Александер опасался, что был слишком открыт с Адрианом, не стеснялся в выражениях и бранил себя за такую смелость с военным:

– Ну, придурок; вырос и привык быть аккуратным и точным, а тут свободно завонял своим умом в присутствии вояки. Если он в реально такой простой, каким кажется, и не опасен… – думал он про себя.

Он решил себе, что они в будущем ещё встретятся у него в студии и он сможет аккуратно извиниться за своё вольнодумство и проявить русскому легитимность. На том он успокоился и продолжил набирать текст за компьютером.

Написав за несколько дней свою статью, Александер скрупулёзно перечитывал её, корректировал. Он был тем самым «писателем», про которого говорил Адриану, то есть ценил свою работу, но хотел казаться самокритичным и пренебрежительным к себе и своей работе.

Он опубликовал её в своем блоге и начал перечитывать заново, уже готовую и опубликованную, подкорректированную и «чистую». Он назвал её: «История культуры, или все критяне – лжецы».

Вот её текст:

«Я всё ещё помню тот момент, когда я увидел в Сети видео с фотосессией животных, когда ряженые в нелепые наряды пудели, чихуахуа, терьеры и более благородные овчарки ходили буквально по подиуму как женщины. Возник естественный вопрос: разве для этого существует прогресс? Ради этого философы и писатели веками рассуждали о мире, возникали движения, люди ходили шествиями с плакатами и скандировали лозунги?

Я бы сказал, что «все критяне – лжецы», но сам я являюсь тем же критянином. Моё словоблудие не возникло на пустом месте. Я хочу освятить тему культуры, о которой идёт речь, не только ради заработка на тексте (я честно пишу, что я могу делать деньги из воздуха с помощью текстов, хотя я далеко не один), но и потому, что это довольно насущная тема.

Писатели и философы умели делать себе имя и неплохо зарабатывать, продавая другим свои идеи, будь то политические и философские трактаты или художественные книжки, но объекты их суждений, те или иные проблемы или недостатки мира, общества и человека так и оставались нерешёнными. Сколько бы не говорили и не писали, но проблемы так и остались проблемами. Написание «Войны и мира» и «Преступления и наказания» не мешает быть войне и совершаться преступлениям, также как многовековое существование культуры и, более того, религии не мешало людям развязывать войны, строить концлагеря и оставаться идиотами.

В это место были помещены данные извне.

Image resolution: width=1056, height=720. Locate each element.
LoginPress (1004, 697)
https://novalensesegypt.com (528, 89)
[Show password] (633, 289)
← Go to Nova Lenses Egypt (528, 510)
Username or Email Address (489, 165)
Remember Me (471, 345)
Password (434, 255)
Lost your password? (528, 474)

Не знаю, читал ли Томмазо де Торквемада Библию или Адольф Гитлер Фридриха Шиллера, но первый отменно соблюдал заповедь «Блаженны милостивые», сжигая на кострах и мучая в пыточных камерах тысячи людей, тогда как второй старался «сделать Германию республикой, перед которой Рим и Спарта покажутся женским монастырями», пытаясь захватить мир и уничтожить огромное число людей. Тем хуже для культуры, когда к ней так или иначе приобщены такого рода личности.

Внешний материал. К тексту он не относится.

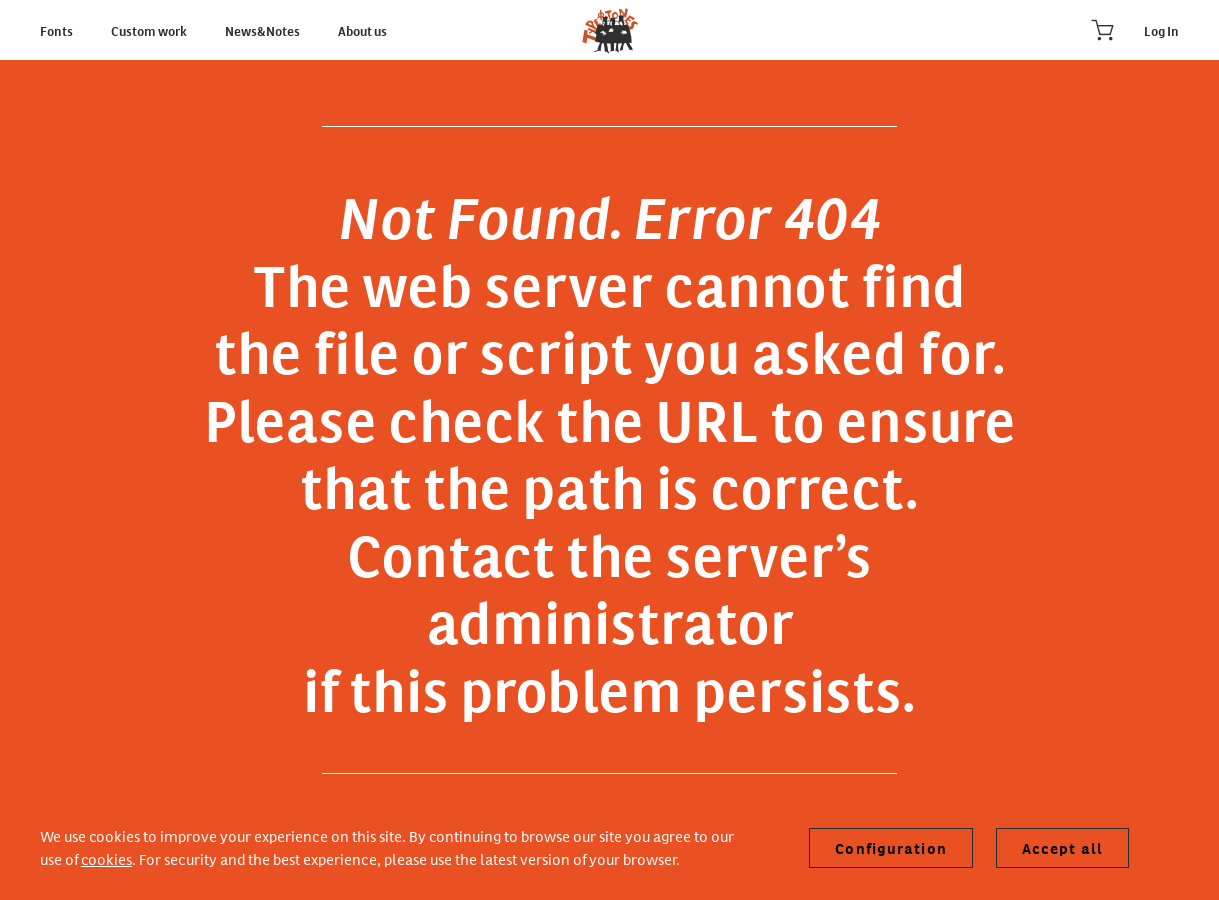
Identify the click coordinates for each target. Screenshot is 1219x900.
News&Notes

Первая мировая война, бывшая по причине жадности до сфер влияния, разрушила европейскую мечту о светлом будущем, дала миру так называемое «потерянное поколение» и тоталитарные режимы. Прошло время, и построение коммунизма и американской мечты также попали впросак. Не то чтобы эти идеи не имели никакого успеха, успех был впечатляющим, но не тем, на который рассчитывали. Теперь людям остаётся мечтать не о рае на земле, а просто о нормальной жизни, которую не прервёт ядерный или библейский апокалипсис. «Можно без рая, лишь бы не было ада…»

Получился лонгрид, причём, как можно заметить, Александер мог небрежно менять тему повествования, но, в целом, статья получилась неплохой. Основной смысл статьи был в начале.

Адриан тем же вечером, когда статья была опубликована, прочитал её от корки до корки. Он перечитывал и обращал внимание на детали, заинтересовался и думал. Некоторые фрагменты привлекали его внимание.

Адриан уже не был подростком, но бунтарская нотка проявилась, и он стал мечтать. Мечтать о «переменах», об «идеальном мире», хотя, казалось бы, в современном ему мире будущего, в мире роботов, благоденствия и демократии уже не о чем мечтать, и многие не мечтали. Многим было всё равно на всё, лишь бы был комфорт и благоденствие.

К нему подошла Майя и сказала:

– Я вижу, тебе нужна поддержка…

Он окинул её презрительным взглядом и промолчал.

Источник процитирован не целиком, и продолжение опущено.